> [Page extract]:

%%

# Special chains in $\mathbb{R}^n$

We had a topology exam yesterday, where the following was a question:

Prove or disprove that there is a chain (ordered by set inclusion) of discrete subsets of $\mathbb{R}^n$ containing uncountably many elements. By a discrete set, one means a set in which every point is an isolated point. To clarify, each element of the chain should be a discrete subset of $\mathbb{R}^n$, and the chain itself should contain countably/uncountably many elements.

I am very curious as to what the answer is. Intuitively, it seems to me that the largest such chain should consist of countable elements, but I have no idea how to proceed with the proof. I will be grateful for any ideas.

• The question is ambiguous. It is not clear what is supposed to contain uncountably many elements. It is the chain (so the elements are the discrete subsets), or is it each of the discrete subsets (so the elements are point of $\mathbb R^n$)? In other words, should we read "(chain of sets) with uncountably many elements" or "chain of (sets with uncountably many elements)"? – MPW Jun 30 '16 at 14:48
• @MPW Sorry about the ambiguity, have edited the question. – user351219 Jun 30 '16 at 14:57

## 1 Answer

(I'm taking the reading that the chain itself is uncountable, not the sets appearing in the chain)

%%

> [Requirement 1]: According to the thread on special chains in ℝⁿ, what is a discrete set?
> [Requirement 2]: In the thread on special chains in ℝⁿ, condense the paragraph beginning "Prove or disprove that there is a chain" into a short list that keeps its main facts.
> [Requirement 3]: List every condition that the thread on special chains in ℝⁿ places on the chain in the exam problem.

> [Information provided]:
%%

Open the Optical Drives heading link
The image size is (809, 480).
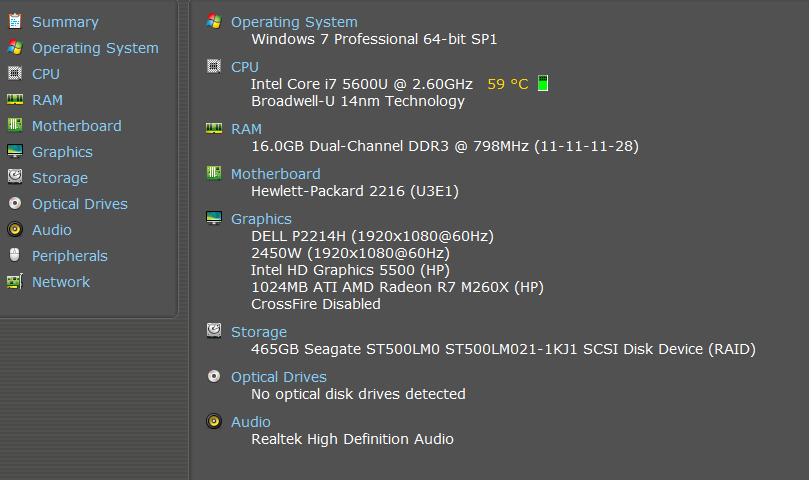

%%
%%

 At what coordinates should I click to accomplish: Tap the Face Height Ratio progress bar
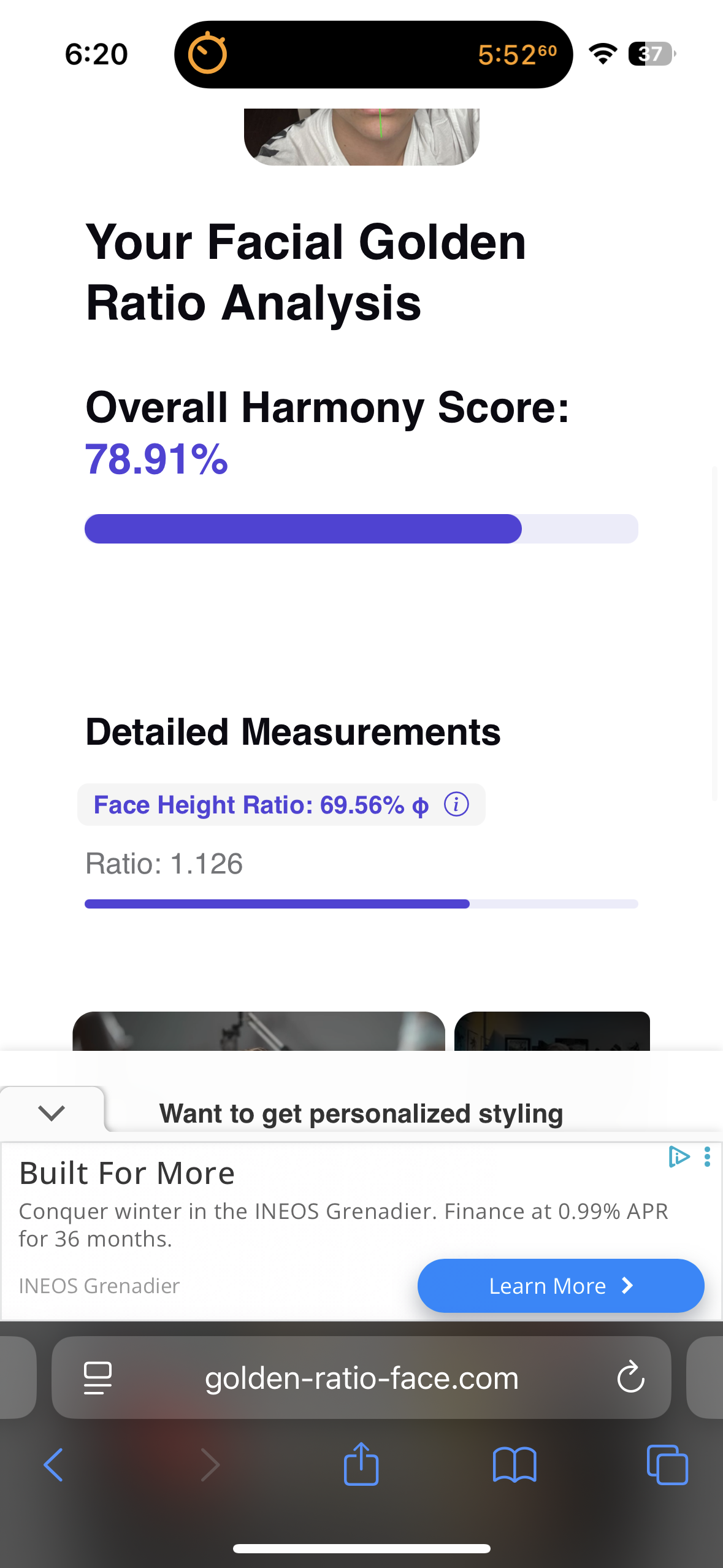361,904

%%

> [Worked solution 1]: A discrete set is a set in which every point is an isolated point.

> [Worked solution 2]:
- Task: prove or disprove that there exists a chain of discrete subsets of ℝⁿ, ordered by set inclusion, with uncountably many elements.
- A discrete set is one in which every point is an isolated point.
- Each element of the chain must be a discrete subset of ℝⁿ.
- "Countably/uncountably many elements" refers to the number of elements in the chain itself.

> [Worked solution 3]:
- It is ordered by set inclusion.
- Each of its elements is a discrete subset of ℝⁿ.
- It contains uncountably many elements.